自民、公明両党は、防衛装備品の輸出ルールを定めた「防衛装備移転三原則」の運用指針について、他国のライセンスを使用して国内生産した兵器の完成品や装備品をライセンス元の国へ輸出できるようにする規制緩和の方向で調整に入りました。

《詳細》

「ライセンス生産」とは、外国企業が開発した製品について、日本企業が契約を結び、設計図などの技術資料と使用許諾を得て生産することです。防衛装備品を取得する際、日本国内に要求性能を満たす技術がなく、開発まで時間や経費がかかる場合にこのライセンス生産を採用しています。アメリカからのライセンスに基づいて生産された装備品には、地対空誘導弾パトリオット(PAC2、PAC3)などがあります。

今回の規制緩和は、ウクライナ支援で弾薬不足に直面するアメリカへの砲弾などの提供が念頭にあります。アメリカなど、ライセンス元の国から輸出の要請があった場合、応えられなければ同盟関係などに悪影響を与える、という懸念が背景にあります。

現在の運用指針では、アメリカからのライセンスに基づいた完成品はアメリカを含む他国に輸出できず、アメリカ以外の国のライセンスでは部品、完成品ともに輸出が認められていません。
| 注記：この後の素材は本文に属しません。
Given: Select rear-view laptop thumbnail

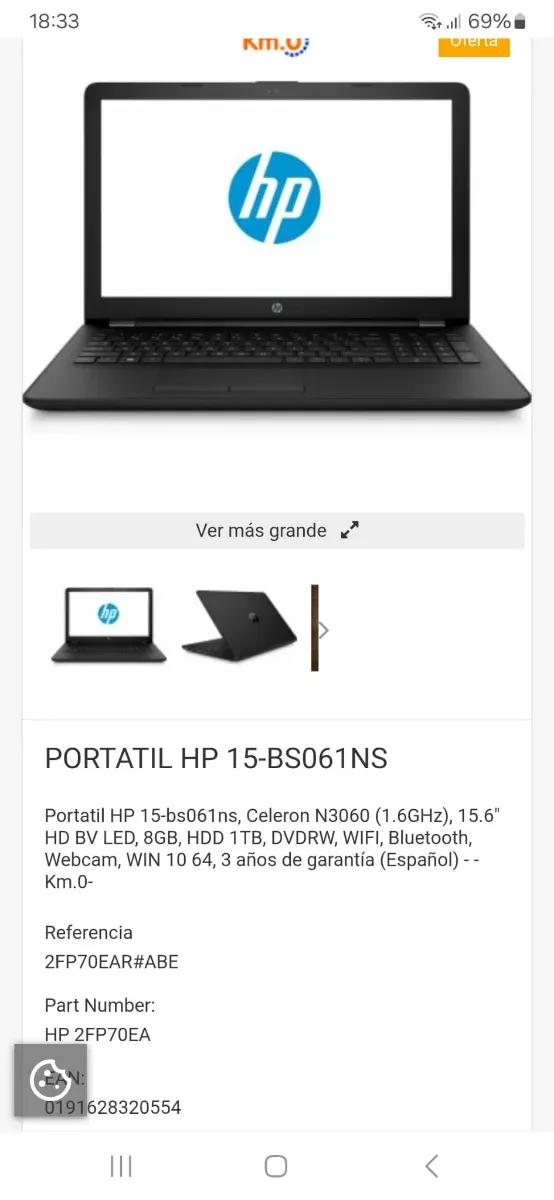Looking at the screenshot, I should (240, 626).
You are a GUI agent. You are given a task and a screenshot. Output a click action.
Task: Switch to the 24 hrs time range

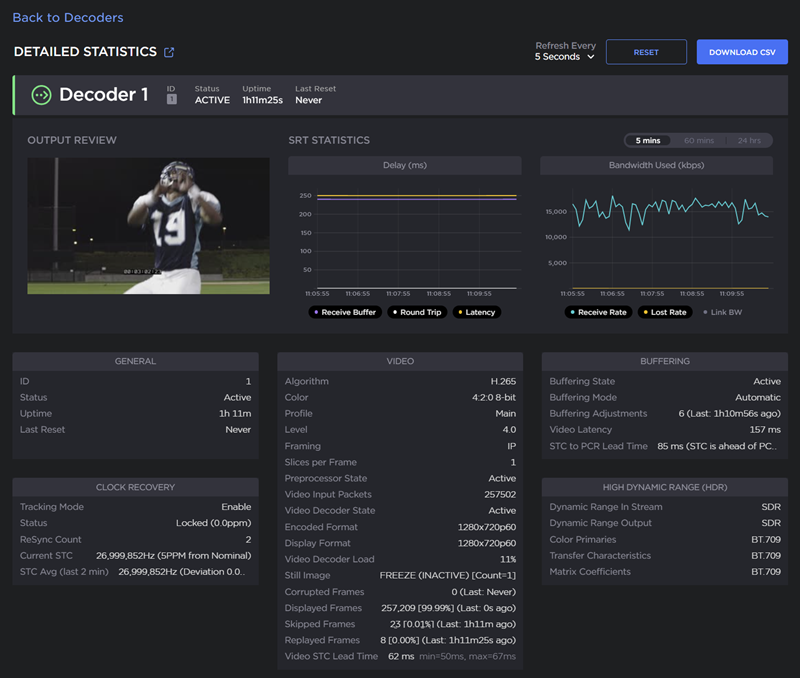coord(747,141)
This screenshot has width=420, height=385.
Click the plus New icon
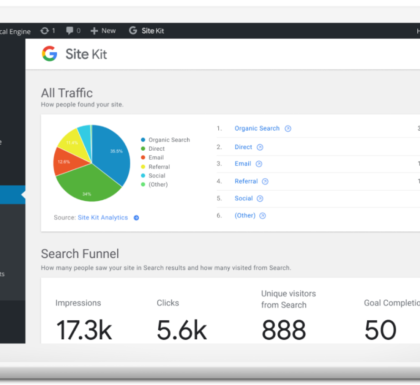pyautogui.click(x=94, y=31)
これまでの輸出実績は、いずれもライセンス元であるアメリカへのPAC2の誘導装置や、F-15戦闘機のエンジン部品に限られてきました。

規制緩和では、アメリカに限らず外国ライセンスの完成品の輸出まで踏み込んで解禁する方向です。

今後、アメリカなどから、さらに第三国(ウクライナなど)へ輸出されるケースを含め、日本から輸出した後の装備品の適正管理について、自公両党は詳細に議論していく予定です。